The metrics used for evaluating the performance of our approach are: network size, network lifetime, the number of dead nodes and the average residual energy. The tests were performed on 17 instances families, represented as Ix and coupled with the different WSN areas, such as 100x100, 200 × 200 and 400 × 400. The network density, denoted by Nd, represents different small scale and dense WSNs as shown in Table 1.

Table 1. WNS benchmarks

#	N	Area	Nd
I1	100	100x100	0.01
I2	100	200x200	0.0025
I3	100	300x300	0.0011
I4	100	400x400	0.00625
I5	200	100x100	0.02
I6	200	200x200	0.005
I7	200	300x300	0.0024
I8	200	400x400	0.00125
I9	300	100x100	0.03
I10	300	200x200	0.075
I11	300	300x300	0.0033
I12	300	400x400	0.0018
I13	400	100x100	0.02
I14	400	200x200	0.01
I15	400	300x300	0.004
I16	400	400x400	0.025
I17	100	1000x1000	0.0001

We simulated our proposed model using a random sensor nodes distribution. The base station is placed at the centre or close to the centre of the network field. The corresponding simulation parameters are shown in Table 2.
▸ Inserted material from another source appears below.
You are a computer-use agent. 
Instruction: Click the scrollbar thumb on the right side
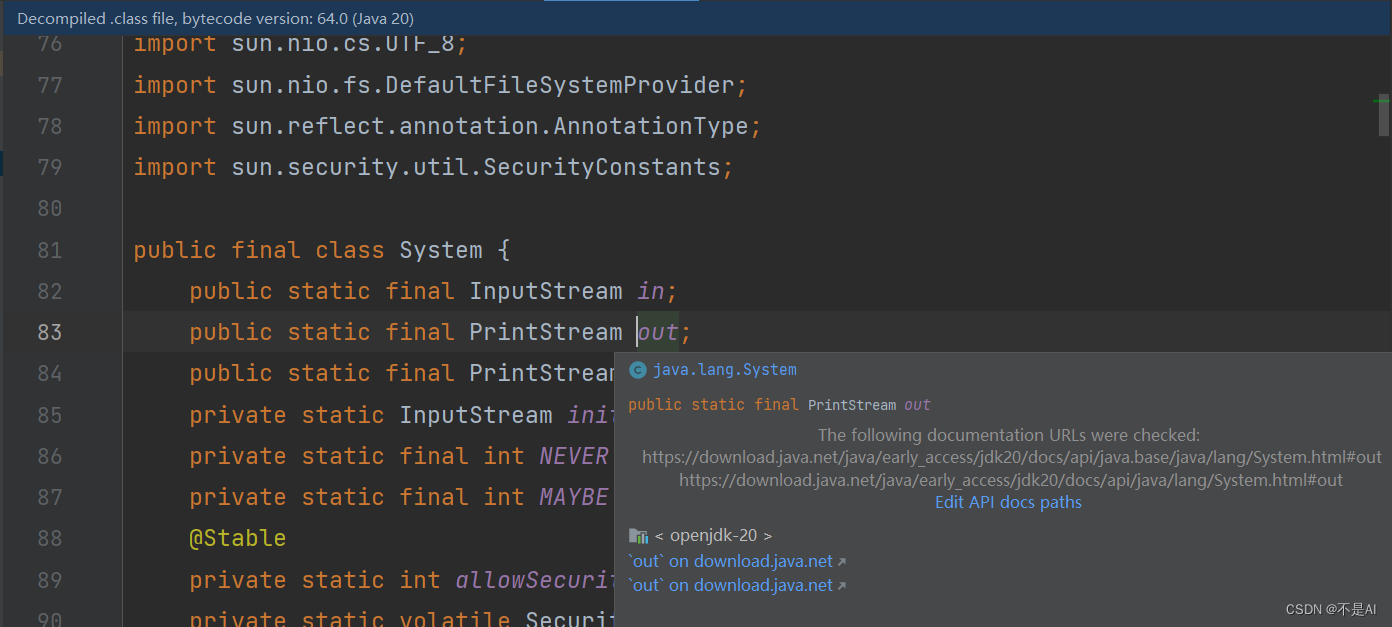tap(1384, 115)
Table 2. Simulation parameters

Parameters	Value
Initial energy E0	200 J
Transmitting and receiving energy Eelec	5 nJ/bit
Amplification energy for short distance Ef	10 Pj/bit/m^2
Amplification energy for long distance Eamp	0.013 pJ/bit/m^4
Packet size	200 bits
Operating frequency	2.4 GHz
Transmit power	32 mW
Reference distance	3 m
Path loss exponent	4
SNR	2 dB

The computations were made to evaluate our dynamic heuristic. To assess the network lifetime, residual energy as well as throughput, the Tabu-based model performs fine-tuning to balance energy among nodes and puts some nodes in the idle state based on their energy level. Figures 3–5 depict the WSN behaviour for instance, I1 with 5000 rounds.

In our experiments, we wanted to explore the Tabu list content for two cases:

i.Base station nodes BS-list(): only consider nodes that are connected to the base station which can be added to the Tabu list, while all the remaining nodes are not.
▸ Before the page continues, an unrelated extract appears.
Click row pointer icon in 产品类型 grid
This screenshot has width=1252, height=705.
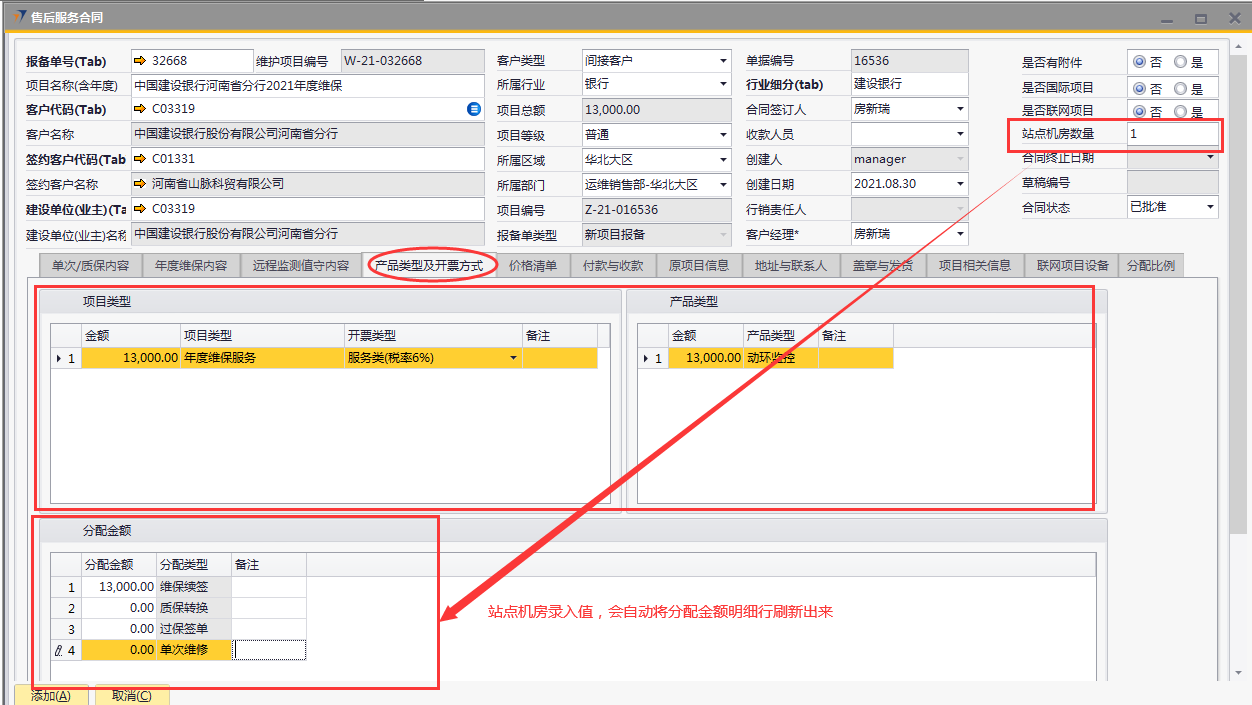(645, 358)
ii.All network nodes Network-list(): all network nodes that belong to the Tabu list.

iii.No Tabu list: No-list(): only MST() algorithm to route and manage the nodes.

BS-list(): We created Tabu lists only for nodes which cover the base station. We performed energy balancing among them using the TNS algorithm. All other nodes are not added to the Tabu list and their management is done by the MST routing algorithm.

Network-list(): All nodes can belong to Tabu lists corresponding to their target sets. Hence, it is a generalization of the previous model (BS-list())

No-list(): We use only an MST routing algorithm without considering any Tabu list. The nodes management is performed using MST routing algorithm.

We wanted first to investigate the effect on preventing only the nodes close to the base station from dying first. As they are the most solicited during the routing, and get drained the most quickly. While the second option was to check when all nodes are relegated to the Tabu list and then preventing other nodes in the network to get drained, because they can be in the unique routing path. The experiments were made for all three situations represented by: BS-list() for option i) and Network-list () for option ii) and No-list() for option iii). In the TNS algorithm, the Tabu list parameters are dynamically updated according to the energy level of the nodes. Hence, we reason that, when a node is depleted a certain level of energy, it “drains” more quickly than its neighbours; hence, this node is a good candidate of Tabu list. Thus, such a node becomes inactive. The energy levels of nodes vary from 10% to 50%. We want to determine which energy level is the best to put nodes into a Tabu list and perform the energy balancing. In our experiments, the energy level of each node is checked for reaching a descending numbers of levels—for example, 70%, 60%, 50%… Once a node reach that level, then it is added to the Tabu list according to the TNS algorithm. Figures shown below depict the results of our algorithm on the three variants: BS-list(), Network-list() and No-list() for different energy level. Figures 6–8 represent the experiments of TNS when the energy level of a node reaches 10%, it is added to the Tabu list. We can notice that the residual energy is higher for the Network-list() variant of our algorithm. This tells us that it is more efficient to add nodes to the Tabu list when their energy reach 10%, than considering adding only base station’s neighbour nodes. This confirms that the network topology makes the BS-list() a sub-case of Network-list().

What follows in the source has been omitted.